## Supplied material
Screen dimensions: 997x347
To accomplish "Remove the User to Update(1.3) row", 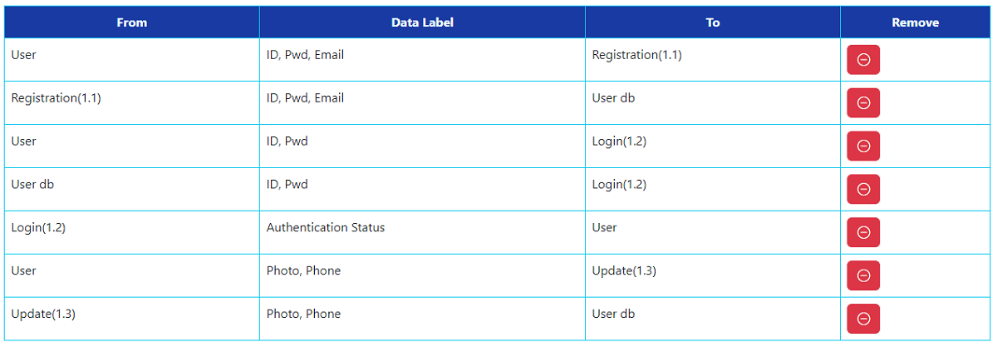I will pos(863,276).
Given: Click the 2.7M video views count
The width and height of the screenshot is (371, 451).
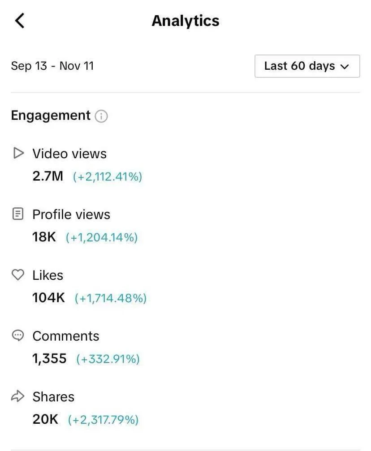Looking at the screenshot, I should tap(48, 176).
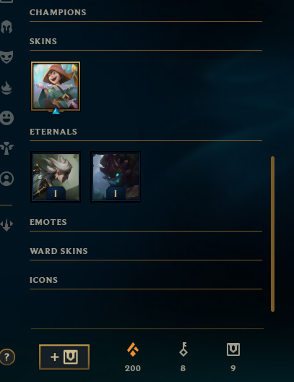This screenshot has height=382, width=294.
Task: Click the key fragments icon
Action: (183, 349)
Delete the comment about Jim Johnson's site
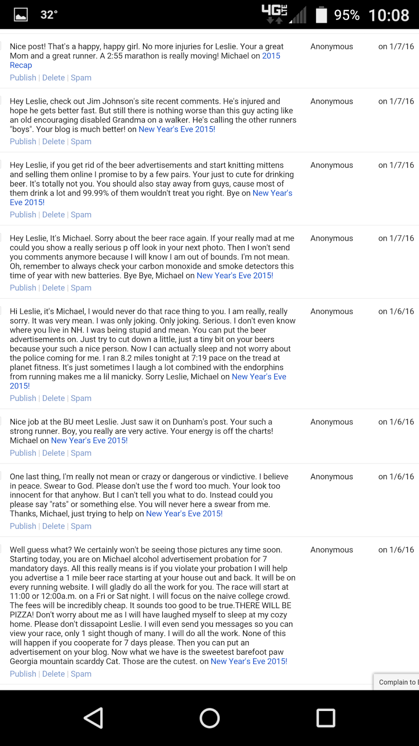 coord(54,142)
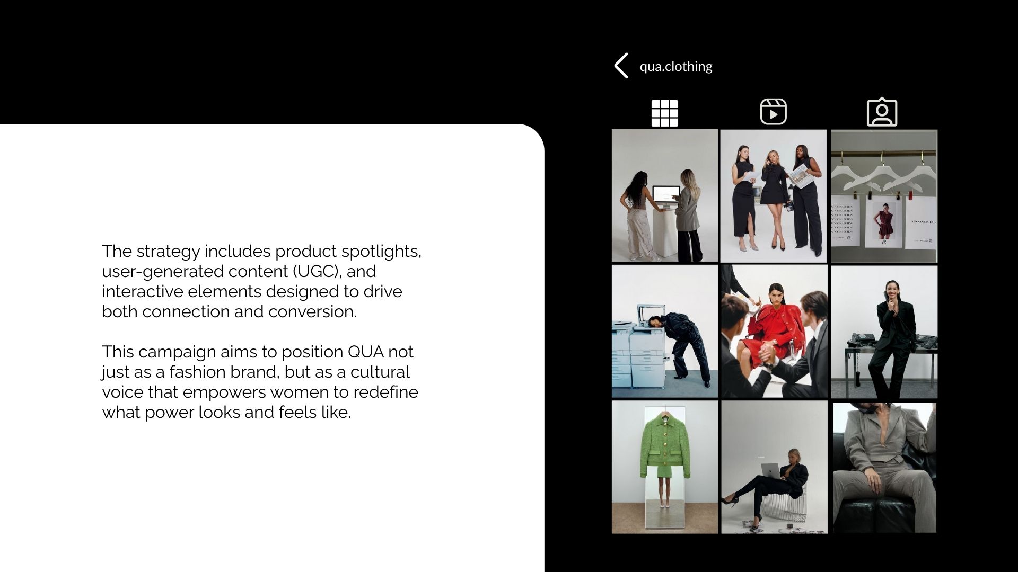Open the Reels tab icon
This screenshot has width=1018, height=572.
click(x=774, y=112)
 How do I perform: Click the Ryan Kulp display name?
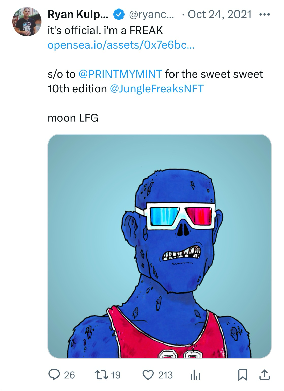click(x=78, y=15)
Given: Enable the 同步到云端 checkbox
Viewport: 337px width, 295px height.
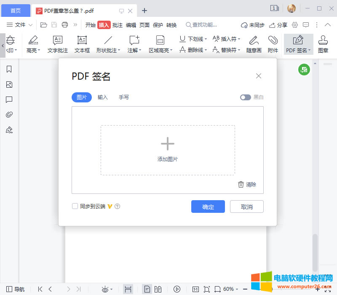Looking at the screenshot, I should tap(75, 206).
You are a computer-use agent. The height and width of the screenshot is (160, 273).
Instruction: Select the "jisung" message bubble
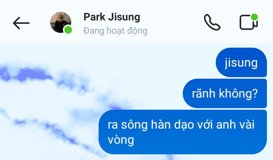[x=241, y=62]
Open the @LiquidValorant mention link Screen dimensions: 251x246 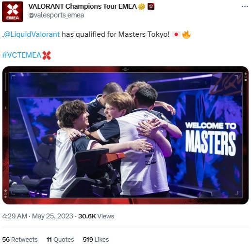click(x=32, y=34)
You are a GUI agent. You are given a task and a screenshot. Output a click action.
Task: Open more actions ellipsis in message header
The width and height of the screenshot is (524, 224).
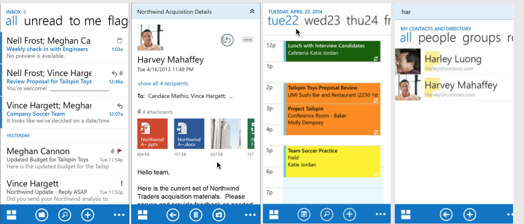point(248,40)
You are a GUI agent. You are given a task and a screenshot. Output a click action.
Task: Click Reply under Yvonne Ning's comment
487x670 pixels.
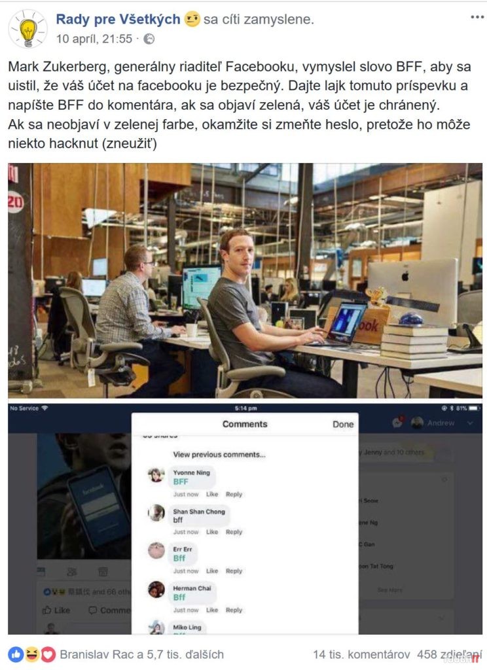point(234,495)
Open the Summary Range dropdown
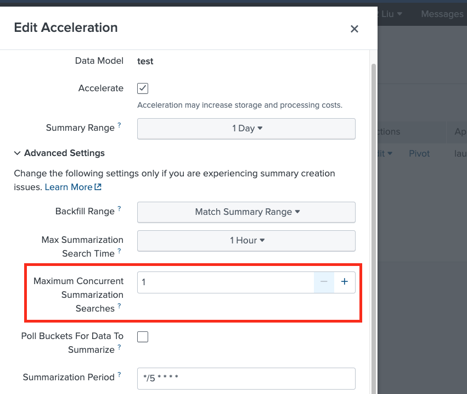This screenshot has height=394, width=467. pos(246,128)
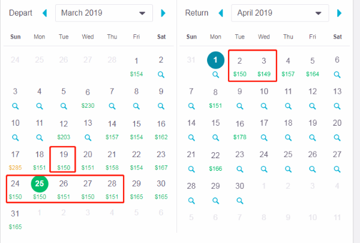Click search icon under March 9
The image size is (360, 243).
pyautogui.click(x=161, y=106)
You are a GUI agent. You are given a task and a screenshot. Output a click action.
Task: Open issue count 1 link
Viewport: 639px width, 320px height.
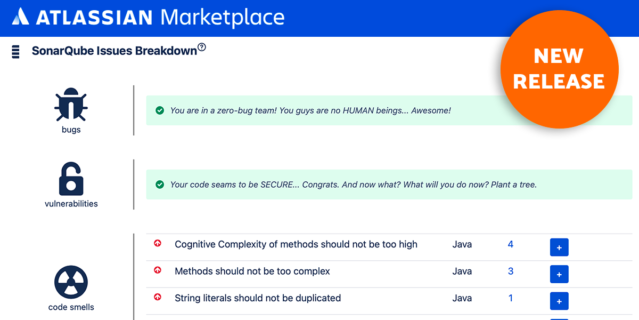coord(511,298)
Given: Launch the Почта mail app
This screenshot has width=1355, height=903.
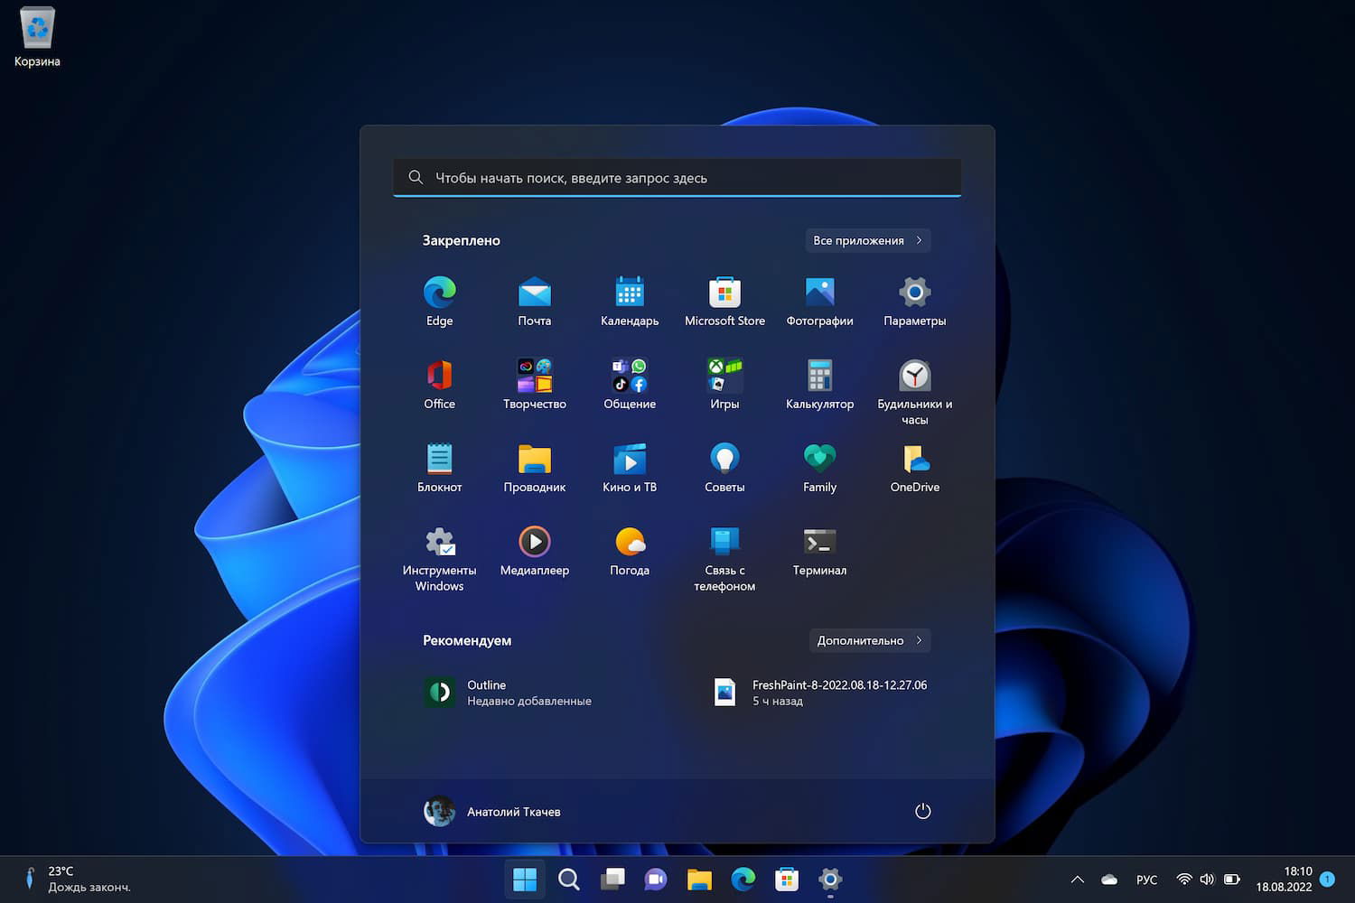Looking at the screenshot, I should [534, 293].
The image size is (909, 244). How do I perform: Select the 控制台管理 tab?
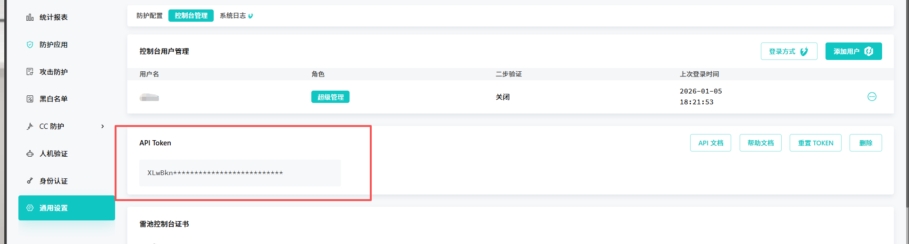[x=191, y=16]
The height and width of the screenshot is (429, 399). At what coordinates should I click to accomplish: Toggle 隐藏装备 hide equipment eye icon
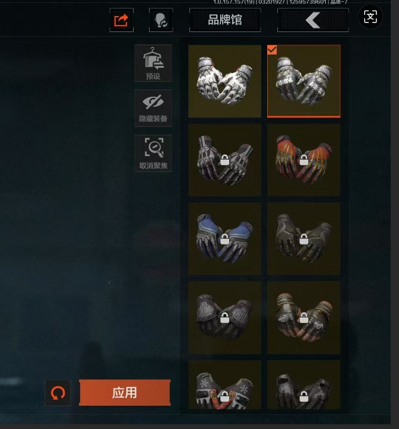(x=153, y=108)
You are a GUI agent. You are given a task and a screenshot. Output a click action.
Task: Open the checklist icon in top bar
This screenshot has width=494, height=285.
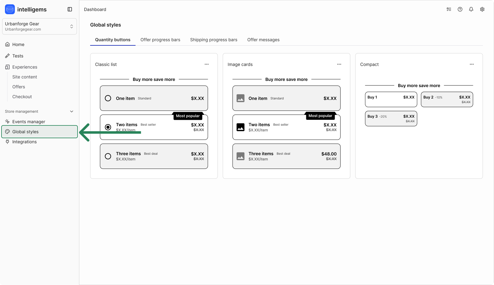(449, 9)
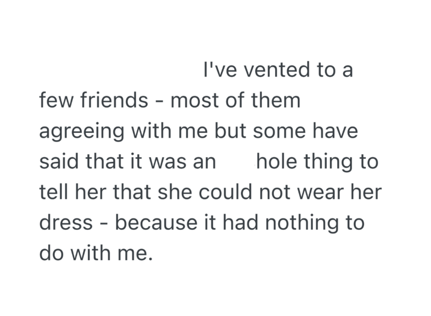
Task: Click the word "dress"
Action: (66, 223)
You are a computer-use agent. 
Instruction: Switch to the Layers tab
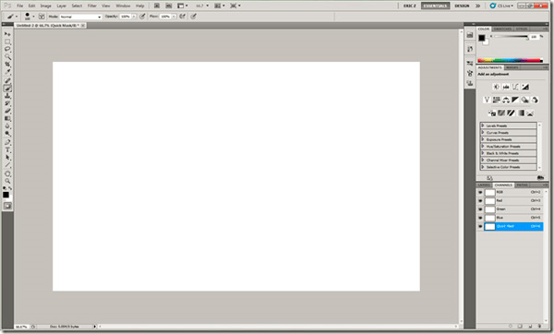tap(484, 185)
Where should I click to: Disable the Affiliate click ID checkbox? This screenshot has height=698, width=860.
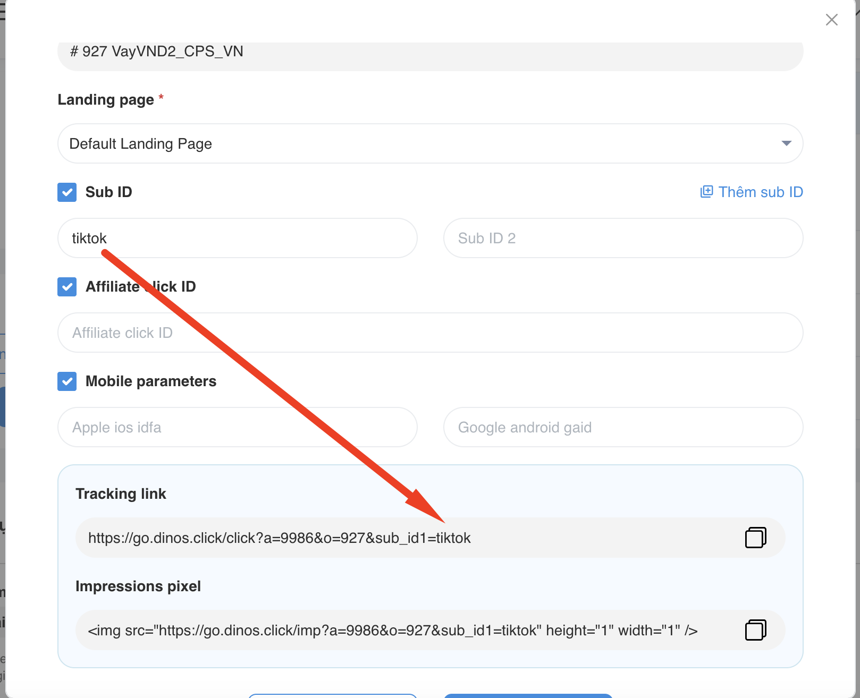[x=67, y=287]
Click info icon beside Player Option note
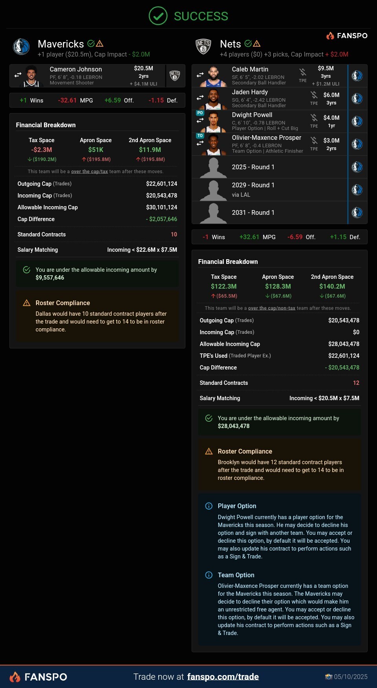The height and width of the screenshot is (688, 377). pyautogui.click(x=209, y=506)
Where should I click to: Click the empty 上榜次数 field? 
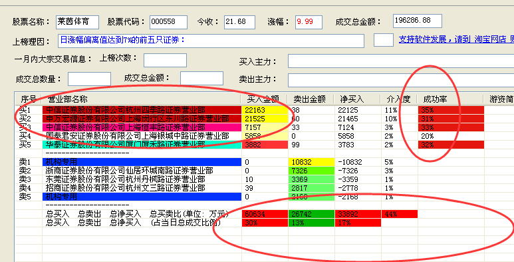165,60
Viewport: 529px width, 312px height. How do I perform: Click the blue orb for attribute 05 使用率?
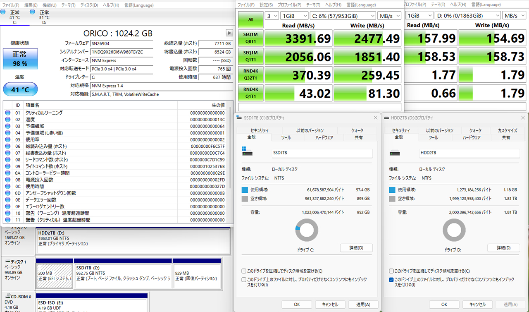[x=8, y=139]
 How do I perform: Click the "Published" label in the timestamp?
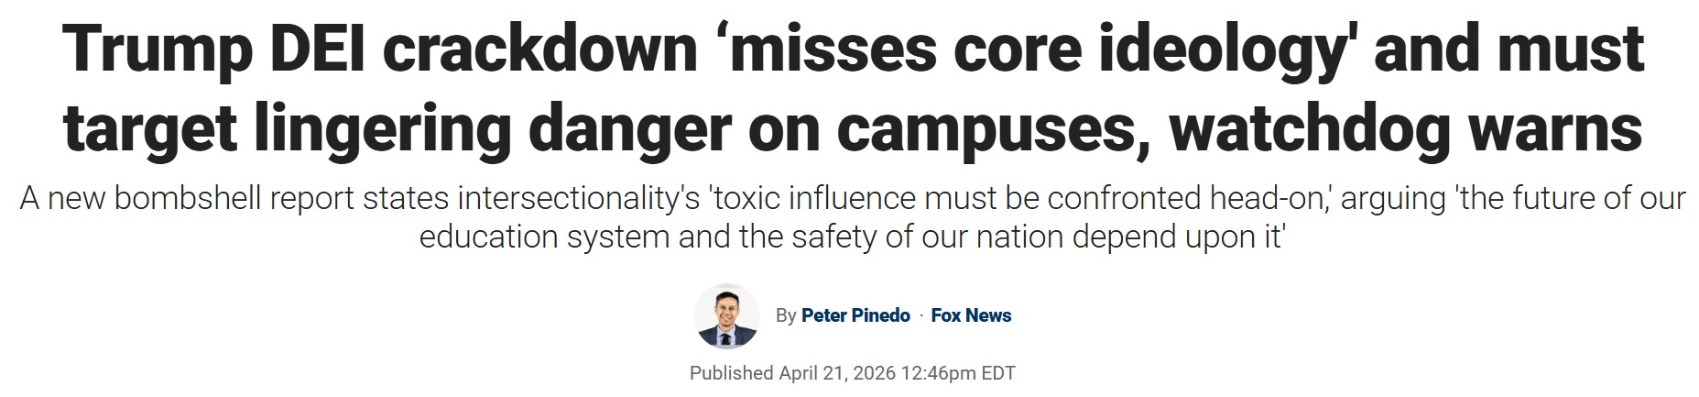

## How to complete this task
Take every line from the data above that holds "count" and copy it out.

## Written solution
Given: Click the 2.7M video views count
Task: Open issue count 1 link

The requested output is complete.